=== Source passage ===
____________________

Each fallacy falls into at least one of Damer’s five fallacy categories, which derive from the above criteria.
The five fallacy categories
- Fallacies that violate the structural criterion. The structural criterion requires that one who argues for or against a position should use an argument that meets the fundamental structural requirements of a well-formed argument, using premises that are compatible with one another, that do not contradict the conclusion, that do not assume the truth of the conclusion, and that are not involved in any faulty deductive inference. Fallacies such as begging the question, denying the antecedent, or undistributed middle violate this criterion.
- Fallacies that violate the relevance criterion. The relevance criterion requires that one who presents an argument for or against a position should attempt to set forth only reasons that are directly related to the merit of the position at issue. Fallacies such as appeal to tradition, appeal to force, or genetic fallacy fail to meet the argumentative demands of relevance.
- Fallacies that violate the acceptability criterion. The acceptability criterion requires that one who presents an argument for or against a position should attempt to use reasons that are likely to be accepted by a rationally mature person and that meet the standard criteria of acceptability. Fallacies such as equivocation, fallacy of division, and wishful thinking are unacceptable because they are based on linguistic confusion or involve unacceptable assumptions.

____________________

=== Work instruction 1 ===
The passage on fallacy categories describes the structural criterion. List every requirement it sets for the premises of an argument.
=== Work instruction 2 ===
According to the passage on fallacy categories, why are equivocation, fallacy of division, and wishful thinking unacceptable?
=== Work instruction 3 ===
Carry on the passage on fallacy categories from its last sentence, in the same style.

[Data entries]
____________________

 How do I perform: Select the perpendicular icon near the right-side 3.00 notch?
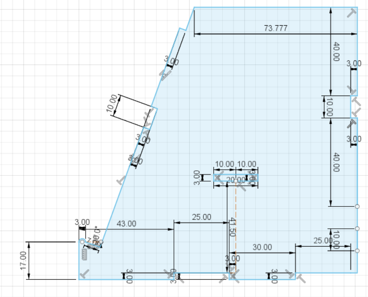(352, 90)
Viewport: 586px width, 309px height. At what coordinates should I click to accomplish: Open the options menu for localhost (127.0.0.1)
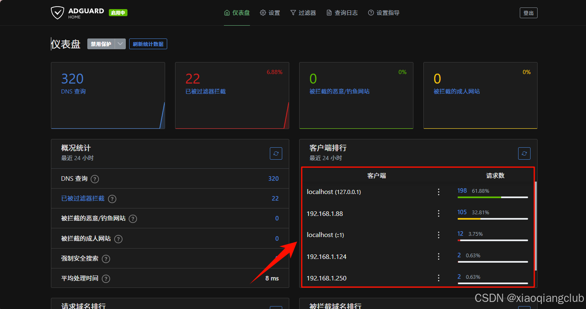439,192
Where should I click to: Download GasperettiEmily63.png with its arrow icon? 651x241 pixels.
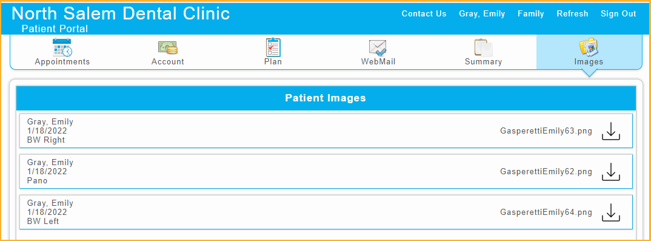611,131
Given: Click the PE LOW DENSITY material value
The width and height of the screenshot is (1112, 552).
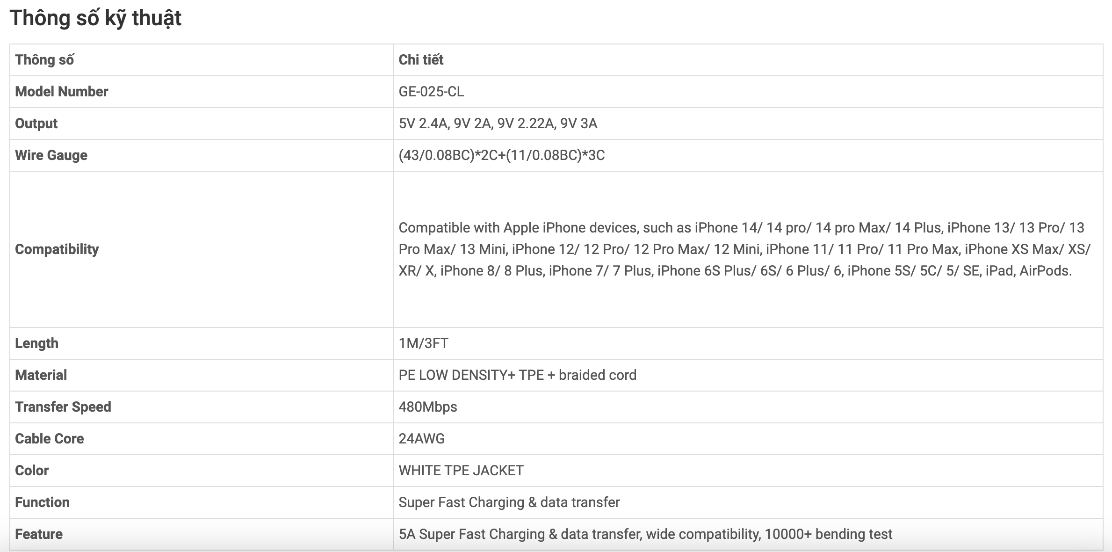Looking at the screenshot, I should point(518,375).
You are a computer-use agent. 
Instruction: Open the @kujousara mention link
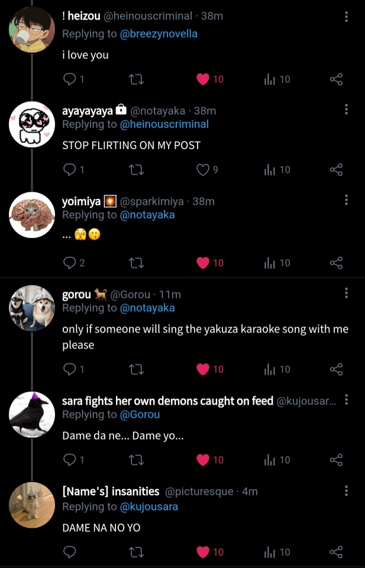148,506
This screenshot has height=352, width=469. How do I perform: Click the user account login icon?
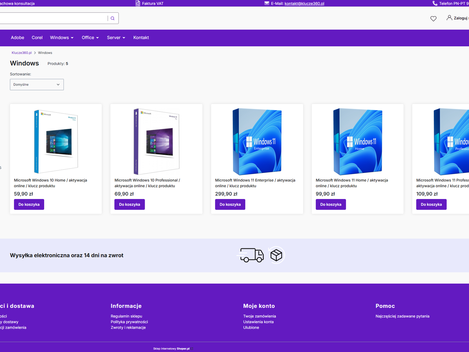point(449,18)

____________________

=== Exercise answer 1 ===
- The premises are compatible with one another.
- They do not contradict the conclusion.
- They do not assume the truth of the conclusion.
- They are not involved in any faulty deductive inference.

=== Exercise answer 2 ===
They are based on linguistic confusion or involve unacceptable assumptions.

=== Exercise answer 3 ===
- Fallacies that violate the sufficiency criterion. The sufficiency criterion requires that one who presents an argument for or against a position should attempt to provide reasons that are sufficient in number, kind, and weight to support the acceptance of the conclusion. Fallacies such as argument from ignorance, special pleading, and the post hoc fallacy violate this criterion because they are arguments that are missing important evidence or make causal assumptions based on insufficient evidence.
- Fallacies that violate the rebuttal criterion. The rebuttal criterion requires that one who presents an argument for or against a position should attempt to provide an effective rebuttal to all serious challenges to the argument or the position it supports and to the strongest arguments for viable alternative positions. Fallacies such as red herring, straw man, and poisoning the well fail to meet this criterion because they attack the arguer rather than the argument or use argumentative devices that divert attention away from the issue at stake.